- _Your goal_
Pull out each line of the records that contains the string "resolution", copying every such line in full.

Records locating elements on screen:
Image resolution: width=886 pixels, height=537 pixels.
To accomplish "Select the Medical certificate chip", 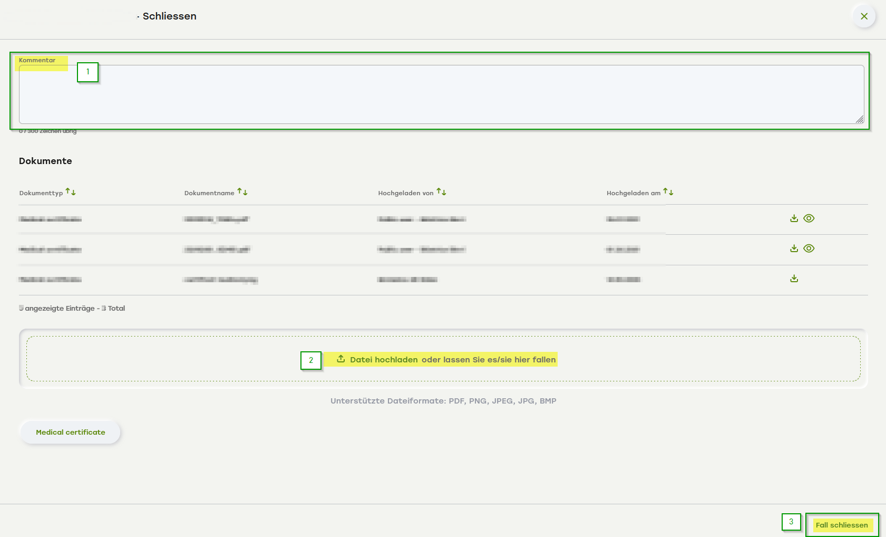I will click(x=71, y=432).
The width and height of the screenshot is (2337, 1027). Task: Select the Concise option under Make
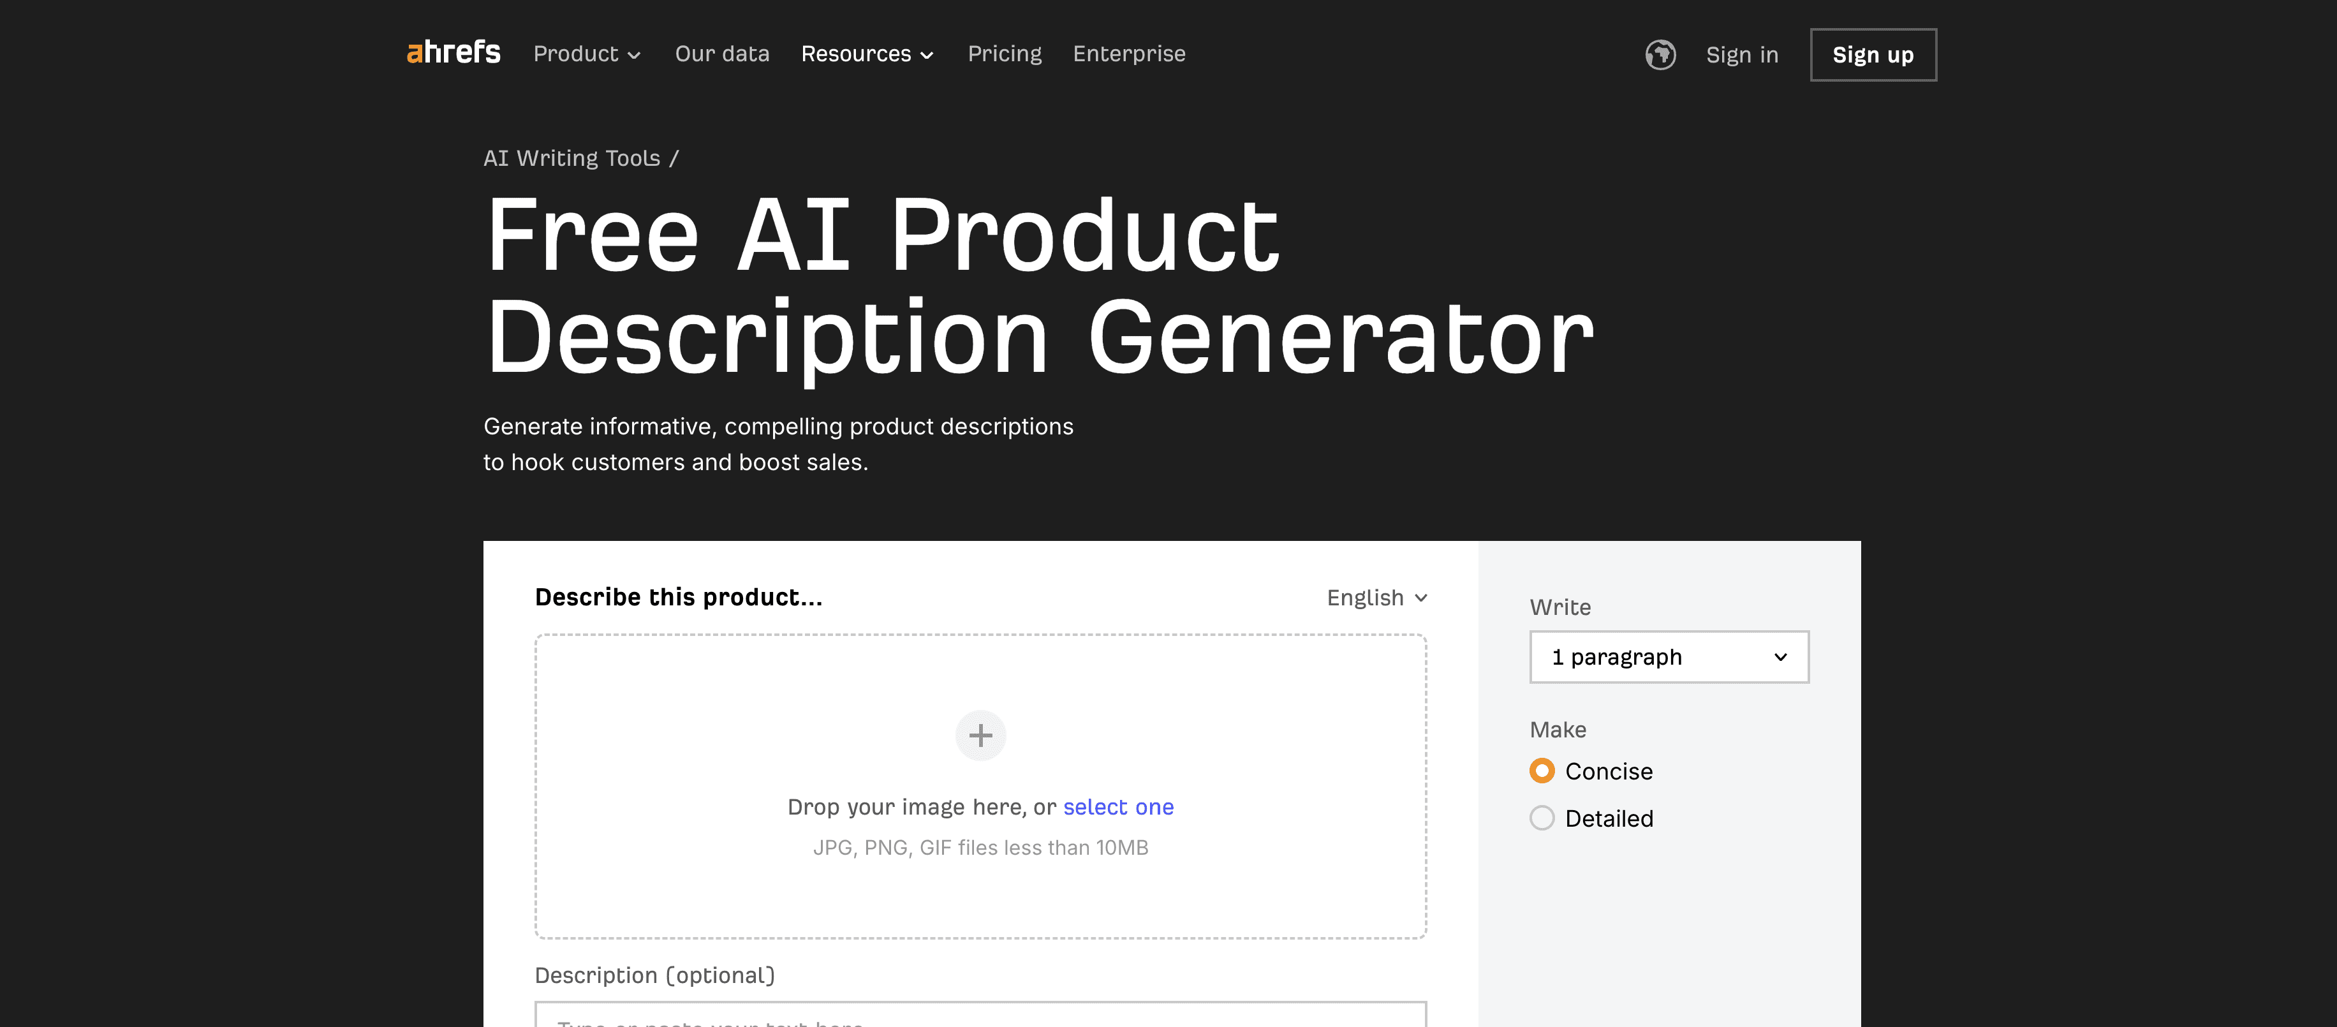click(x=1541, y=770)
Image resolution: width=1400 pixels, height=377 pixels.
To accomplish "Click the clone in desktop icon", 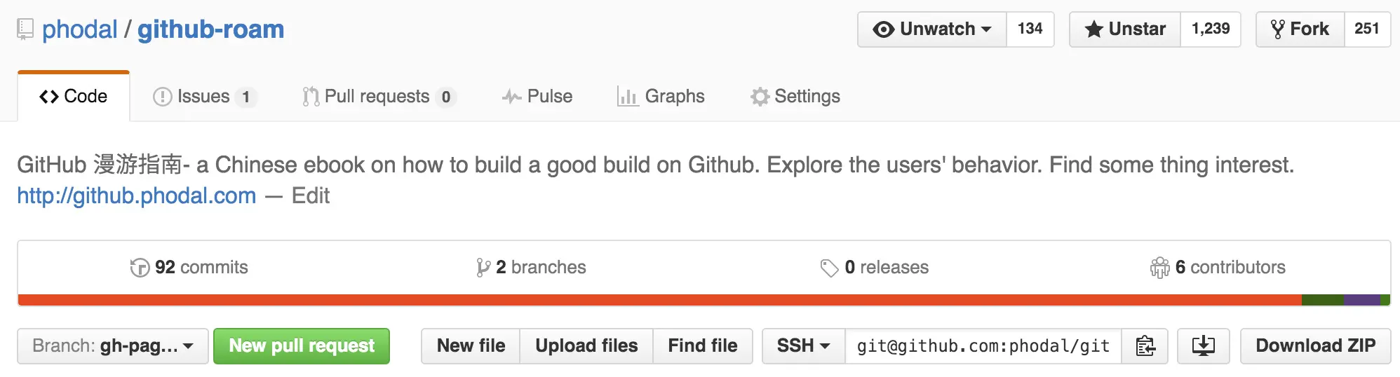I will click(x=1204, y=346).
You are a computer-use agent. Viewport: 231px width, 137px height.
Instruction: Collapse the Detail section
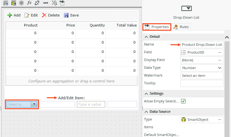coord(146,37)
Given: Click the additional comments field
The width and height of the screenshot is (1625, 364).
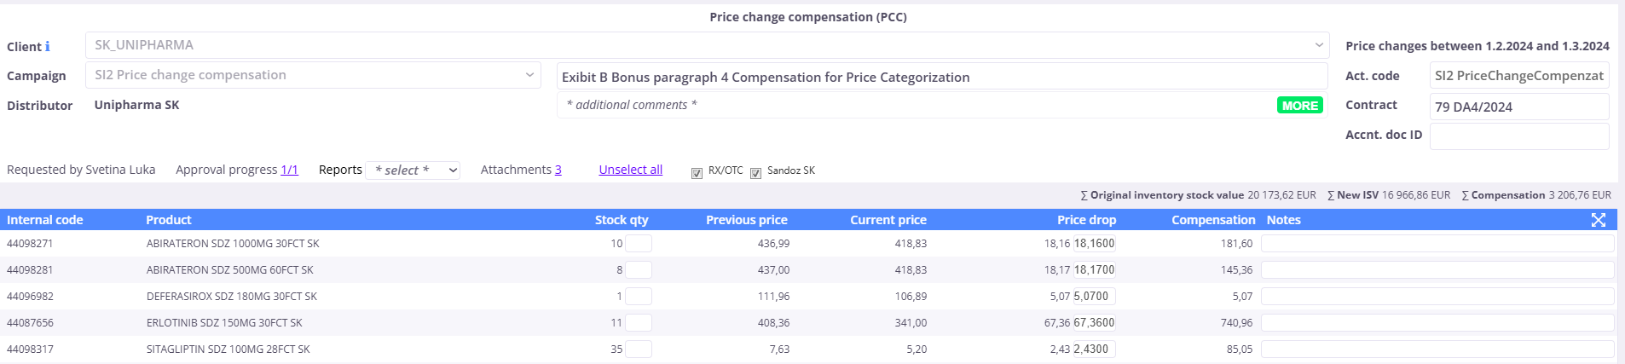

- _Written answer_
Image resolution: width=886 pixels, height=537 pixels.
Image resolution: width=1400 pixels, height=377 pixels.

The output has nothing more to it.